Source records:

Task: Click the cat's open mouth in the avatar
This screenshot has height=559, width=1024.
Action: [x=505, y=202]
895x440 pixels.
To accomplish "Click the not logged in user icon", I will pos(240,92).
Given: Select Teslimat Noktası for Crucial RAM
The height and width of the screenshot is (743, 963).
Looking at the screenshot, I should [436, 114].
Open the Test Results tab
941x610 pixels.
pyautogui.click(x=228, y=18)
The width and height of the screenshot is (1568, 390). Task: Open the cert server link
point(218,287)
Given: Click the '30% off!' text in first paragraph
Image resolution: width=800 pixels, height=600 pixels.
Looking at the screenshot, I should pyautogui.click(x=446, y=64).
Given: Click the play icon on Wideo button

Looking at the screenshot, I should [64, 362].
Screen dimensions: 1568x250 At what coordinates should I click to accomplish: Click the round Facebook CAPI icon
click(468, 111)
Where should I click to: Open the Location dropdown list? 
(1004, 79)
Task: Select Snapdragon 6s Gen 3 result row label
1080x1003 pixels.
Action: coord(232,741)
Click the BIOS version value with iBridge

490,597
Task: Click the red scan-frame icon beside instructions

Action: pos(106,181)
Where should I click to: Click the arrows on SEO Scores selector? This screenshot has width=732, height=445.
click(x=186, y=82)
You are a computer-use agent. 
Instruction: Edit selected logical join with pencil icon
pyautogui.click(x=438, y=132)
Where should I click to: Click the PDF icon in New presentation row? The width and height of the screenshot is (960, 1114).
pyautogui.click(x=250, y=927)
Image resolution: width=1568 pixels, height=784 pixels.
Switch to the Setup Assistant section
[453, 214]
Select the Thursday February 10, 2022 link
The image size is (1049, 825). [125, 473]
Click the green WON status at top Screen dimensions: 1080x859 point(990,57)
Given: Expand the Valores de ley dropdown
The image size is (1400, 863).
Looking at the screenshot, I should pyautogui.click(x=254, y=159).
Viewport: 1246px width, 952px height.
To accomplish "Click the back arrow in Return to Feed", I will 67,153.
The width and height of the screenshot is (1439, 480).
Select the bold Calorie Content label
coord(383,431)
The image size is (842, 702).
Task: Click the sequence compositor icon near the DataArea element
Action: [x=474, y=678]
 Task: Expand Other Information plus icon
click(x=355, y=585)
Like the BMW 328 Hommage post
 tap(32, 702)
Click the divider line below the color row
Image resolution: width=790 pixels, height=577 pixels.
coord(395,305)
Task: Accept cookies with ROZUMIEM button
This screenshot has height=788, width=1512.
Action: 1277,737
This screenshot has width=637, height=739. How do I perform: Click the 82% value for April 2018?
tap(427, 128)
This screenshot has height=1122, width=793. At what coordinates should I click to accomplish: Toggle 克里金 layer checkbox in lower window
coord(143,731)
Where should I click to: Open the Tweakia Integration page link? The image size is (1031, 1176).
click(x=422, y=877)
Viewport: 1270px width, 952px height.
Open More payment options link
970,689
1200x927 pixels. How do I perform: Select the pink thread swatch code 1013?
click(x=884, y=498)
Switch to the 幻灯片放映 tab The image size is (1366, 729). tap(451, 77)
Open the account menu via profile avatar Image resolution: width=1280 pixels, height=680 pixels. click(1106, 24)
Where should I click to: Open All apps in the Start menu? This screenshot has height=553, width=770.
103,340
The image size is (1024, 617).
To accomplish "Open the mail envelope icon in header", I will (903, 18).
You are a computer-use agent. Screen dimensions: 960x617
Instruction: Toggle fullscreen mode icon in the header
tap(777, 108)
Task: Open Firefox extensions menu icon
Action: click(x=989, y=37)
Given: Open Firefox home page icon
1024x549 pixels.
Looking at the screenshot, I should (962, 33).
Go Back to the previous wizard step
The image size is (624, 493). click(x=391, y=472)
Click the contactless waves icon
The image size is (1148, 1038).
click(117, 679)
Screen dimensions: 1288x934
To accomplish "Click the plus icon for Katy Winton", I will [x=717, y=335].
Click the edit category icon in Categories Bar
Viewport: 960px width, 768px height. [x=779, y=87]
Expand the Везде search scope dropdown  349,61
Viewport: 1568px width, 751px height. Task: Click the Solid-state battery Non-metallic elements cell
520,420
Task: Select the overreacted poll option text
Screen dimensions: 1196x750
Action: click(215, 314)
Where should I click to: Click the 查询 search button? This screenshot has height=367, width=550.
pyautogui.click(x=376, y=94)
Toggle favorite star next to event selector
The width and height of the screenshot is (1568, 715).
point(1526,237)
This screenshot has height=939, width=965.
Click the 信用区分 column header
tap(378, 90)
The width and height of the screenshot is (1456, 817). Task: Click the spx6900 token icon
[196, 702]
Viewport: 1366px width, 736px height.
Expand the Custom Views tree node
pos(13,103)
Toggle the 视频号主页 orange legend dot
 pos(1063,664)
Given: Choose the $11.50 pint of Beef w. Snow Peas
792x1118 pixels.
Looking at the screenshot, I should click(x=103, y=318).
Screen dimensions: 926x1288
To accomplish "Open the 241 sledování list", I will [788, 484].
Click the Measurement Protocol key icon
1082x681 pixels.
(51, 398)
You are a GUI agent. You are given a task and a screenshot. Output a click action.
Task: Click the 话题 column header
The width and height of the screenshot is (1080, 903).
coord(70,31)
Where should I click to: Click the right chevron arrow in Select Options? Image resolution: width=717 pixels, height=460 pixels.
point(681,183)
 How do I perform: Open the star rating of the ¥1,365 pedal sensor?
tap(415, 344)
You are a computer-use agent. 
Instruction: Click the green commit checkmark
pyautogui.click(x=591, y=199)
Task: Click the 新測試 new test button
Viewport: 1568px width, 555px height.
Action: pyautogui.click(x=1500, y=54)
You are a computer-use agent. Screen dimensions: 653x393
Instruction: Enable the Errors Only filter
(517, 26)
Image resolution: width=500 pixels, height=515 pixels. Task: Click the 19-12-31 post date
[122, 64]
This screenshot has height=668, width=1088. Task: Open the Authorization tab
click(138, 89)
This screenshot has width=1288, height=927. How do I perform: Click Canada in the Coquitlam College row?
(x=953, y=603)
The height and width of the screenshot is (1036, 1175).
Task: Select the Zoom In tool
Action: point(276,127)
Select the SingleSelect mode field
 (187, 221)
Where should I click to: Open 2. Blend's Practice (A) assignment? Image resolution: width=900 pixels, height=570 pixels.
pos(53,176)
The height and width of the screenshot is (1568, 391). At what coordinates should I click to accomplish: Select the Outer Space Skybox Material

# Assigned task
All of the records above are to be printed again exactly as they appear.

# Task response
Task: Click the cat's open mouth in the avatar
This screenshot has height=559, width=1024.
Action: [x=505, y=202]
895x440 pixels.
To accomplish "Click the not logged in user icon", I will pos(240,92).
Given: Select Teslimat Noktası for Crucial RAM
The height and width of the screenshot is (743, 963).
Looking at the screenshot, I should [436, 114].
Open the Test Results tab
941x610 pixels.
pyautogui.click(x=228, y=18)
The width and height of the screenshot is (1568, 390). Task: Open the cert server link
point(218,287)
Given: Click the '30% off!' text in first paragraph
Image resolution: width=800 pixels, height=600 pixels.
Looking at the screenshot, I should pyautogui.click(x=446, y=64).
Given: Click the play icon on Wideo button

Looking at the screenshot, I should [64, 362].
Screen dimensions: 1568x250 At what coordinates should I click to accomplish: Click the round Facebook CAPI icon
click(468, 111)
Where should I click to: Open the Location dropdown list? 
(1004, 79)
Task: Select Snapdragon 6s Gen 3 result row label
1080x1003 pixels.
Action: coord(232,741)
Click the BIOS version value with iBridge

490,597
Task: Click the red scan-frame icon beside instructions

Action: pos(106,181)
Where should I click to: Click the arrows on SEO Scores selector? This screenshot has width=732, height=445.
click(x=186, y=82)
You are a computer-use agent. 
Instruction: Edit selected logical join with pencil icon
pyautogui.click(x=438, y=132)
Where should I click to: Click the PDF icon in New presentation row? The width and height of the screenshot is (960, 1114).
pyautogui.click(x=250, y=927)
Image resolution: width=1568 pixels, height=784 pixels.
Switch to the Setup Assistant section
[453, 214]
Select the Thursday February 10, 2022 link
The image size is (1049, 825). [125, 473]
Click the green WON status at top Screen dimensions: 1080x859 point(990,57)
Given: Expand the Valores de ley dropdown
The image size is (1400, 863).
Looking at the screenshot, I should pyautogui.click(x=254, y=159).
Viewport: 1246px width, 952px height.
To accomplish "Click the back arrow in Return to Feed", I will 67,153.
The width and height of the screenshot is (1439, 480).
Select the bold Calorie Content label
coord(383,431)
The image size is (842, 702).
Task: Click the sequence compositor icon near the DataArea element
Action: [x=474, y=678]
 Task: Expand Other Information plus icon
click(x=355, y=585)
Like the BMW 328 Hommage post
 tap(32, 702)
Click the divider line below the color row
Image resolution: width=790 pixels, height=577 pixels.
coord(395,305)
Task: Accept cookies with ROZUMIEM button
This screenshot has height=788, width=1512.
Action: 1277,737
This screenshot has width=637, height=739. How do I perform: Click the 82% value for April 2018?
tap(427, 128)
This screenshot has height=1122, width=793. At what coordinates should I click to accomplish: Toggle 克里金 layer checkbox in lower window
coord(143,731)
Where should I click to: Open the Tweakia Integration page link? The image size is (1031, 1176).
click(x=422, y=877)
Viewport: 1270px width, 952px height.
Open More payment options link
970,689
1200x927 pixels. How do I perform: Select the pink thread swatch code 1013?
click(x=884, y=498)
Switch to the 幻灯片放映 tab The image size is (1366, 729). tap(451, 77)
Open the account menu via profile avatar Image resolution: width=1280 pixels, height=680 pixels. click(1106, 24)
Where should I click to: Open All apps in the Start menu? This screenshot has height=553, width=770.
103,340
The image size is (1024, 617).
To accomplish "Open the mail envelope icon in header", I will (903, 18).
You are a computer-use agent. Screen dimensions: 960x617
Instruction: Toggle fullscreen mode icon in the header
tap(777, 108)
Task: Open Firefox extensions menu icon
Action: click(x=989, y=37)
Given: Open Firefox home page icon
1024x549 pixels.
Looking at the screenshot, I should (962, 33).
Go Back to the previous wizard step
The image size is (624, 493). click(x=391, y=472)
Click the contactless waves icon
The image size is (1148, 1038).
click(117, 679)
Screen dimensions: 1288x934
To accomplish "Click the plus icon for Katy Winton", I will [x=717, y=335].
Click the edit category icon in Categories Bar
Viewport: 960px width, 768px height. [x=779, y=87]
Expand the Везде search scope dropdown  349,61
Viewport: 1568px width, 751px height. Task: Click the Solid-state battery Non-metallic elements cell
520,420
Task: Select the overreacted poll option text
Screen dimensions: 1196x750
Action: click(215, 314)
Where should I click to: Click the 查询 search button? This screenshot has height=367, width=550.
pyautogui.click(x=376, y=94)
Toggle favorite star next to event selector
The width and height of the screenshot is (1568, 715).
point(1526,237)
This screenshot has height=939, width=965.
Click the 信用区分 column header
tap(378, 90)
The width and height of the screenshot is (1456, 817). Task: Click the spx6900 token icon
[196, 702]
Viewport: 1366px width, 736px height.
Expand the Custom Views tree node
pos(13,103)
Toggle the 视频号主页 orange legend dot
 pos(1063,664)
Given: Choose the $11.50 pint of Beef w. Snow Peas
792x1118 pixels.
Looking at the screenshot, I should click(x=103, y=318).
Screen dimensions: 926x1288
To accomplish "Open the 241 sledování list", I will [788, 484].
Click the Measurement Protocol key icon
1082x681 pixels.
(51, 398)
You are a GUI agent. You are given a task and a screenshot. Output a click action.
Task: Click the 话题 column header
The width and height of the screenshot is (1080, 903).
coord(70,31)
Where should I click to: Click the right chevron arrow in Select Options? Image resolution: width=717 pixels, height=460 pixels.
point(681,183)
 How do I perform: Open the star rating of the ¥1,365 pedal sensor?
tap(415, 344)
You are a computer-use agent. 
Instruction: Click the green commit checkmark
pyautogui.click(x=591, y=199)
Task: Click the 新測試 new test button
Viewport: 1568px width, 555px height.
Action: pyautogui.click(x=1500, y=54)
You are a computer-use agent. Screen dimensions: 653x393
Instruction: Enable the Errors Only filter
(517, 26)
Image resolution: width=500 pixels, height=515 pixels. Task: Click the 19-12-31 post date
[122, 64]
This screenshot has height=668, width=1088. Task: Open the Authorization tab
click(138, 89)
This screenshot has width=1288, height=927. How do I perform: Click Canada in the Coquitlam College row?
(x=953, y=603)
The height and width of the screenshot is (1036, 1175).
Task: Select the Zoom In tool
Action: point(276,127)
Select the SingleSelect mode field
 (187, 221)
Where should I click to: Open 2. Blend's Practice (A) assignment? Image resolution: width=900 pixels, height=570 pixels.
pos(53,176)
The height and width of the screenshot is (1568, 391). At what coordinates should I click to accomplish: Select the Outer Space Skybox Material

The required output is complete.